If it were just the snowflakes in the classroom, the semester would be miserable enough. Alas, we have adminiflakes and quasiadminiflakes dishing misery left and right and up and down and none of it smells like free cupcakes.
Super Duper Adminiflake Overlord has decided that even long-time faculty--as in, those teaching thirty years or so--need to put together teaching portfolios for brand-new evaluations. Schnell! Yes, these are people with tenure. Yes, there are contractual issues. Yes, the faculty will lose this issue.
Completely Useless Six-Figure Adminiflake has the new hires so cowed that they're afraid--literally afraid--to talk to the senior faculty, especially about how miserable they are. My probation (may it rest in peace) was miserable enough; new hires now are ridiculously mistreated, often given 48-hour deadlines to prepare elaborate assignments for useless new-hire meetings. Yes, there are contractual issues. Yes, we lose.
Hyper Controlling Quasiadminiflake is new to duties that oversee a Very Important Subdiscipline within our discipline. He is a control freak naturally and (apparently) a combination of masochist and sadist who enjoys a) taking on more than is necessary and 2) redirecting his panic at the faculty who teach in this subdiscipline (me, for example) so that we may be likewise overloaded and panicky and miserable. Twenty hours of meeting for his committee alone this semester. Twenty. That doesn't include the hours pouring over very poorly written email directives that had to be answered right the tea-party now! Schnell!
The students. Oh, my goddess, the students.
There's Insufferable Iris, who undermines me in class because she's so much tea-partying smarter than I am, right? She contradicted me outright in class today, and when I was in front of the class working with material for the class on the overhead (you know, teaching?), she blurted out, "Oh! You were right!" That she looked it up on her cell phone, a no-no in my classroom, is another story. She contradicts me every class, attempts to "explain" concepts to students who aren't getting it--making more work for me, because she's never correct--and wants to discuss her grades openly in front of the class. She is bright, no question. She is insufferable, too.
Then there's Obnoxious Abe, whose sole purpose seems to be to espouse some sort of sixtiesesque student anger, except that he's upset about things like parking and deadlines instead of war and inequity, and more than once has told me that I, Great Lakes Great, am The Man. He, too, disagreed with me in class the other day about a concept fundamental to the course. He tried to argue the point and I looked at him and said, "Abe, success in this class is a personal choice. Likewise, you may choose to fail." His pal who sits next to him, Fratboy Frank, even admonished him ("Dude! Shut up! She knows what she's talking about! She's the teacher!) and Obnoxious Abe sank further behind his desk and sulked for the rest of the class. Sadly, the sulking did not continue for more than one class period. When he sulks, he's silent.

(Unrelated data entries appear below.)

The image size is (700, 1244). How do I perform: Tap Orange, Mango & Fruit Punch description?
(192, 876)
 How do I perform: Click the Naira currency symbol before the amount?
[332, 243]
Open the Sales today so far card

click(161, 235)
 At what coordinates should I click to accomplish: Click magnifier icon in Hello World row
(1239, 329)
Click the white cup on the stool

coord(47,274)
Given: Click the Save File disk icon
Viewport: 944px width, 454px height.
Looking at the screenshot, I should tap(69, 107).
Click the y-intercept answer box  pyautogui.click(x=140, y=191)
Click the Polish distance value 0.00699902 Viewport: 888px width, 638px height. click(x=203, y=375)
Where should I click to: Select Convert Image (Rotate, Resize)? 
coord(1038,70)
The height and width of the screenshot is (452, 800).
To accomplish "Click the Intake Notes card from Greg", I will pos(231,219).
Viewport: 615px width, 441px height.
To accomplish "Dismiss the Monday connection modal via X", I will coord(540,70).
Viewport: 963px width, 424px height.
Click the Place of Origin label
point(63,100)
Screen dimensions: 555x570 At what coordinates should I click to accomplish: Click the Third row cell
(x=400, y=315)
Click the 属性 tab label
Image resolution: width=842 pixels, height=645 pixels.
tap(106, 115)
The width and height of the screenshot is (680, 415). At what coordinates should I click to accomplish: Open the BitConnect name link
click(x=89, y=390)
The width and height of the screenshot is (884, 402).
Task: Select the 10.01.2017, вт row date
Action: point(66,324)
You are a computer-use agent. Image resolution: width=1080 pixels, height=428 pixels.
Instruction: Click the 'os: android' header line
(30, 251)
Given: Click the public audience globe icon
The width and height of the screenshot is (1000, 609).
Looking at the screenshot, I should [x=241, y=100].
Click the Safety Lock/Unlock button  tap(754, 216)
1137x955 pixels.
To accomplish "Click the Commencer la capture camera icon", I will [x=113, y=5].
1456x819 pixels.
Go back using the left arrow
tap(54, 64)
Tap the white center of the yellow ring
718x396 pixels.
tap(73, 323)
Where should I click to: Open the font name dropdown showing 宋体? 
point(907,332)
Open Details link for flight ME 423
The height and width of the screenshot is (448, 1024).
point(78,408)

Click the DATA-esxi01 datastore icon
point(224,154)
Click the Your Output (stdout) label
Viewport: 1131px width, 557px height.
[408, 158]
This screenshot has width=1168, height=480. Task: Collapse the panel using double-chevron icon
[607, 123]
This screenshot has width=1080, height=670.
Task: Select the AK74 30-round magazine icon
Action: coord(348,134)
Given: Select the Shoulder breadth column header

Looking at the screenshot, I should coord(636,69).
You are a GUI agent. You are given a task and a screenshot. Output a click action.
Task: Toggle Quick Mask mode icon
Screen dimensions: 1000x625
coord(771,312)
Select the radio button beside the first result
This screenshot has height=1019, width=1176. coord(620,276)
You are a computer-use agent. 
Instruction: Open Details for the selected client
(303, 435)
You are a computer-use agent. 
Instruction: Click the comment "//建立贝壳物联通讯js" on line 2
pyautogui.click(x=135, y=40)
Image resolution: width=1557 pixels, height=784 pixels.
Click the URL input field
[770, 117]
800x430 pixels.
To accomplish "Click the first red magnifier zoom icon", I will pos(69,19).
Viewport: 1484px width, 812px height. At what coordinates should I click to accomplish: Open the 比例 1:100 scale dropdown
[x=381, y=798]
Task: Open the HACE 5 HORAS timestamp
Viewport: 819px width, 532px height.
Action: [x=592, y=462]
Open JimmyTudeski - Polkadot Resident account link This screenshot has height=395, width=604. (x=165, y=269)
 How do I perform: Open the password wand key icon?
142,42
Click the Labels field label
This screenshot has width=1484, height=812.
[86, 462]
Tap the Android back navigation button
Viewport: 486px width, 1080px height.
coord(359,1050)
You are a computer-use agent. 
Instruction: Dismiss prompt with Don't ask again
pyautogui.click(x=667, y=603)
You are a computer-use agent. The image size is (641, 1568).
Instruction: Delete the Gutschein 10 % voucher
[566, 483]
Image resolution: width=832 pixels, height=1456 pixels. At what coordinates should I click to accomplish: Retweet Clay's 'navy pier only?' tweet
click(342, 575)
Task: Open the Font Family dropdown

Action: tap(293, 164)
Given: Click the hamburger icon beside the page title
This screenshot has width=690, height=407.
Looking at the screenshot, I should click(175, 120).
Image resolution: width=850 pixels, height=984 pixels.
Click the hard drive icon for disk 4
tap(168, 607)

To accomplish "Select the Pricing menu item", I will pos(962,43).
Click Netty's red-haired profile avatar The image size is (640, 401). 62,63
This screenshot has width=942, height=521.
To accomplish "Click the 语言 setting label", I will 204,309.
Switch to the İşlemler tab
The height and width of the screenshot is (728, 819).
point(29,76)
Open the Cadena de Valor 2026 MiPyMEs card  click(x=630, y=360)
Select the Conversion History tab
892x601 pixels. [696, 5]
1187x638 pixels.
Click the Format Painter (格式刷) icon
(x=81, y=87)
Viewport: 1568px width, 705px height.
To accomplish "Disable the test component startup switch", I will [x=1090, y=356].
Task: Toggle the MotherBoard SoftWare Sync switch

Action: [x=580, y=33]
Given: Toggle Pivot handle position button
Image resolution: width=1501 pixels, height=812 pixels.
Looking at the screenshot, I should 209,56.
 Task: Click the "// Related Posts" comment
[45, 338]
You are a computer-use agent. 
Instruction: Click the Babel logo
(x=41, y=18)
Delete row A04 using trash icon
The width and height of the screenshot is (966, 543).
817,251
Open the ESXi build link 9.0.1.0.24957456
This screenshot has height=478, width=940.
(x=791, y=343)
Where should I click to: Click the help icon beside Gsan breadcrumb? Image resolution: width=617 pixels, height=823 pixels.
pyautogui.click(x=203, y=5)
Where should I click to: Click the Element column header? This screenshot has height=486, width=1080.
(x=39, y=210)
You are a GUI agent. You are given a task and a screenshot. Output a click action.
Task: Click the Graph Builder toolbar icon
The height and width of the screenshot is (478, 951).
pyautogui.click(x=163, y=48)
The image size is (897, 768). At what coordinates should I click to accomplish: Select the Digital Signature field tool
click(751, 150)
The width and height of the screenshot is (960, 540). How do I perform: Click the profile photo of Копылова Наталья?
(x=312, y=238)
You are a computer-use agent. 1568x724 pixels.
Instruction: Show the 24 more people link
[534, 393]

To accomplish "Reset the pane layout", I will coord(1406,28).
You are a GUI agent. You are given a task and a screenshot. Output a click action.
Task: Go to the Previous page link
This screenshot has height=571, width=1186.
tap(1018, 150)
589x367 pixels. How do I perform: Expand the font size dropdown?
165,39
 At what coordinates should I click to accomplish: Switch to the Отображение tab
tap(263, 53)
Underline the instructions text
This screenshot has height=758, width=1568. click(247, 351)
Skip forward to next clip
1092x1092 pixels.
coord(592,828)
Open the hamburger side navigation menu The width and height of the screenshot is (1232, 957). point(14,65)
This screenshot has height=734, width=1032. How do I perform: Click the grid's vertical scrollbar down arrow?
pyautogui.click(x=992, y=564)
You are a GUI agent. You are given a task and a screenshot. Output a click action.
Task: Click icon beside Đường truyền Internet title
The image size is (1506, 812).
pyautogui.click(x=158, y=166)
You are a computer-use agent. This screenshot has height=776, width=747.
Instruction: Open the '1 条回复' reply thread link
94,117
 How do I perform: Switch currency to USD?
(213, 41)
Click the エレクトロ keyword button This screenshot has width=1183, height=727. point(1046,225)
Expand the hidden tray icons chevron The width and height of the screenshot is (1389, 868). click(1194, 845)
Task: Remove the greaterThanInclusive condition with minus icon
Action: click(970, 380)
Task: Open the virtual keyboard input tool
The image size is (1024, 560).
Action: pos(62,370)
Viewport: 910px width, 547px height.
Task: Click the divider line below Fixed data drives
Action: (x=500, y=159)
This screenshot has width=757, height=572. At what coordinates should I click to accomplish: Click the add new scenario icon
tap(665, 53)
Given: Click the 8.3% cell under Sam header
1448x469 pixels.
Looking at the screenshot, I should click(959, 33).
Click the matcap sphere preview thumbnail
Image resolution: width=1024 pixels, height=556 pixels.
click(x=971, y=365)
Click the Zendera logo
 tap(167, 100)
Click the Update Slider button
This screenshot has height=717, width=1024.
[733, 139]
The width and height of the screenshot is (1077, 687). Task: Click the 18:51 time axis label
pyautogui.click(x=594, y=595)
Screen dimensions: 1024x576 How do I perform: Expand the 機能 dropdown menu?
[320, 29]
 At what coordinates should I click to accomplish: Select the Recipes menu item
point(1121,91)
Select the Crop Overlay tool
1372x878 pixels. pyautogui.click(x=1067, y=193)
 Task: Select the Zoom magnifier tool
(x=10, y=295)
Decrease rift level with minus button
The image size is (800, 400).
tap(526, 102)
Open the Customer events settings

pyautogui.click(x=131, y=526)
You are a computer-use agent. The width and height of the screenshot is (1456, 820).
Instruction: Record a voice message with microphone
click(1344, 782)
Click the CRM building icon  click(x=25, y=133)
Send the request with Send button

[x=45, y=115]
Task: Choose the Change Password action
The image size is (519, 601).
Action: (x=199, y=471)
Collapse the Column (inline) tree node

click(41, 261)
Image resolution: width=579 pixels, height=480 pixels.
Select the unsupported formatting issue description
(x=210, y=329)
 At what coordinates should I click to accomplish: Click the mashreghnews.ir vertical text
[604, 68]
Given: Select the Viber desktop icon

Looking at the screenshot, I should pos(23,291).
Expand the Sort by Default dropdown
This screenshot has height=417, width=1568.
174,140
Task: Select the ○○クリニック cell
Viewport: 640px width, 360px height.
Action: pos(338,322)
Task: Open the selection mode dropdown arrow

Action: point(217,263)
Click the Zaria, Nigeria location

Persecuted Patty is a delicate flower who shuns work but is very good at getting students to be on her side and see the persecution (which includes the aforementioned deadlines to which Obnoxious Abe objects). She has made noise--small noise, as she is tender--about going to my boss about the unfairness of my class rules. I have twice written down my boss's phone and office numbers on sheets of paper and handed them directly to Persecuted Patty. She has yet to consult with my boss.
Yes, these three grace the same, single section of Fundamentals of Hamster Communication.
There are more, many more. I don't even have the energy to deliver a proper smackdown at this
point. I'm just bitching. I want to surface so that I'm not kicked off
the island. Please don't take away my water-cooler privileges!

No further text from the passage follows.